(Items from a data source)
################
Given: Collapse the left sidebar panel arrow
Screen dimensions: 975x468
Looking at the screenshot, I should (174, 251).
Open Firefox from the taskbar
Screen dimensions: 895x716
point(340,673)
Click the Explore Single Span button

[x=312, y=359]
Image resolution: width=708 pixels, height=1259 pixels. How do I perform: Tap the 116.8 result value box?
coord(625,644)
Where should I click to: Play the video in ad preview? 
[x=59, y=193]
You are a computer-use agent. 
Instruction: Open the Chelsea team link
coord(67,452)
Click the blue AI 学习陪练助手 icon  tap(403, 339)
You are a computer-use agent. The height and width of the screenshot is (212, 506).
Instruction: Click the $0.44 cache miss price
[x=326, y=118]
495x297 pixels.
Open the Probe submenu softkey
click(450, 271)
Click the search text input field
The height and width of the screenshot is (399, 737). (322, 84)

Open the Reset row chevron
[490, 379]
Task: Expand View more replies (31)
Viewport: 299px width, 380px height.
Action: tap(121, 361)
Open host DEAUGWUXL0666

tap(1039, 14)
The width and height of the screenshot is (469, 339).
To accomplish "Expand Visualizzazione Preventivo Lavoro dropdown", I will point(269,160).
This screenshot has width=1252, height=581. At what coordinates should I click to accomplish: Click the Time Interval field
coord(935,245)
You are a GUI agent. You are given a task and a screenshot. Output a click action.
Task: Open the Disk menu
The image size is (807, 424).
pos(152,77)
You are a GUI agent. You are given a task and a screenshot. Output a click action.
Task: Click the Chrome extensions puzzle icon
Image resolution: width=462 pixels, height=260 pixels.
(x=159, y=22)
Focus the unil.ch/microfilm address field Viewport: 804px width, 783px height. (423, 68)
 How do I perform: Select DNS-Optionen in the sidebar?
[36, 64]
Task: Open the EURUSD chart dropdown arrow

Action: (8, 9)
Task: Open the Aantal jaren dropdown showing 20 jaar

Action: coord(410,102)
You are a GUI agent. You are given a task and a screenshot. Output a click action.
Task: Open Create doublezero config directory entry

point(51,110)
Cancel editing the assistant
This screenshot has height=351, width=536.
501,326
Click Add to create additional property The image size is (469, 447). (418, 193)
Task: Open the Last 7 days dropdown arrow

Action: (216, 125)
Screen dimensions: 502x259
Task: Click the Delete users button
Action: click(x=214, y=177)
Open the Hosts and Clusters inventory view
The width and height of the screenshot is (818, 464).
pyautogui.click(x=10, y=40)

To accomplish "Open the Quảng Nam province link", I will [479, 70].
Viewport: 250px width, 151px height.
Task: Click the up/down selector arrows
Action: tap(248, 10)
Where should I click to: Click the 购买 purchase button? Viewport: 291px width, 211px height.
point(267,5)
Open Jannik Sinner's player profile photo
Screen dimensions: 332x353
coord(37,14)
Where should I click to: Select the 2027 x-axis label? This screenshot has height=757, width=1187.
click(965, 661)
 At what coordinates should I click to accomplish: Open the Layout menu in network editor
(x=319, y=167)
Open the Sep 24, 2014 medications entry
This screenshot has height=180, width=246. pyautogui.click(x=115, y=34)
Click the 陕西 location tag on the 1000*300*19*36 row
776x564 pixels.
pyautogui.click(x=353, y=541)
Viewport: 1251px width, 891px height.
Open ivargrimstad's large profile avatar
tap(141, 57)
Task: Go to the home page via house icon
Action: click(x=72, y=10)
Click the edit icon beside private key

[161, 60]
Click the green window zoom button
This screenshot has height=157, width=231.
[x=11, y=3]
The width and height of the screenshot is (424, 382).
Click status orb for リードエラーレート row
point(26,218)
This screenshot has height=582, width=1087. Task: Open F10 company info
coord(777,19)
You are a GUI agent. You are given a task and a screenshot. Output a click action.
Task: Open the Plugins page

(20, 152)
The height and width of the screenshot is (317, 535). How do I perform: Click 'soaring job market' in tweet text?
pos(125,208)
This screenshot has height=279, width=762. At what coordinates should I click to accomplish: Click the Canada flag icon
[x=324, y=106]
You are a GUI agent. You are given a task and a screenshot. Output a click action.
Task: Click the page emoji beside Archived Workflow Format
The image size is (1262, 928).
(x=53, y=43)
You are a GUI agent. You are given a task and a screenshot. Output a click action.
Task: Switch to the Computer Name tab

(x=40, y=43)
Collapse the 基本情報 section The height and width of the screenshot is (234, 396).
################
■ What you need to do ■
Each line above from the one with "Click Add to" up to and including the one with "Viewport: 1251px width, 891px height." must be set down exactly, and no line outside that span may appear.

■ Solution ■
Click Add to create additional property The image size is (469, 447). (418, 193)
Task: Open the Last 7 days dropdown arrow

Action: (216, 125)
Screen dimensions: 502x259
Task: Click the Delete users button
Action: click(x=214, y=177)
Open the Hosts and Clusters inventory view
The width and height of the screenshot is (818, 464).
pyautogui.click(x=10, y=40)

To accomplish "Open the Quảng Nam province link", I will [479, 70].
Viewport: 250px width, 151px height.
Task: Click the up/down selector arrows
Action: tap(248, 10)
Where should I click to: Click the 购买 purchase button? Viewport: 291px width, 211px height.
point(267,5)
Open Jannik Sinner's player profile photo
Screen dimensions: 332x353
coord(37,14)
Where should I click to: Select the 2027 x-axis label? This screenshot has height=757, width=1187.
click(965, 661)
 At what coordinates should I click to accomplish: Open the Layout menu in network editor
(x=319, y=167)
Open the Sep 24, 2014 medications entry
This screenshot has height=180, width=246. pyautogui.click(x=115, y=34)
Click the 陕西 location tag on the 1000*300*19*36 row
776x564 pixels.
pyautogui.click(x=353, y=541)
Viewport: 1251px width, 891px height.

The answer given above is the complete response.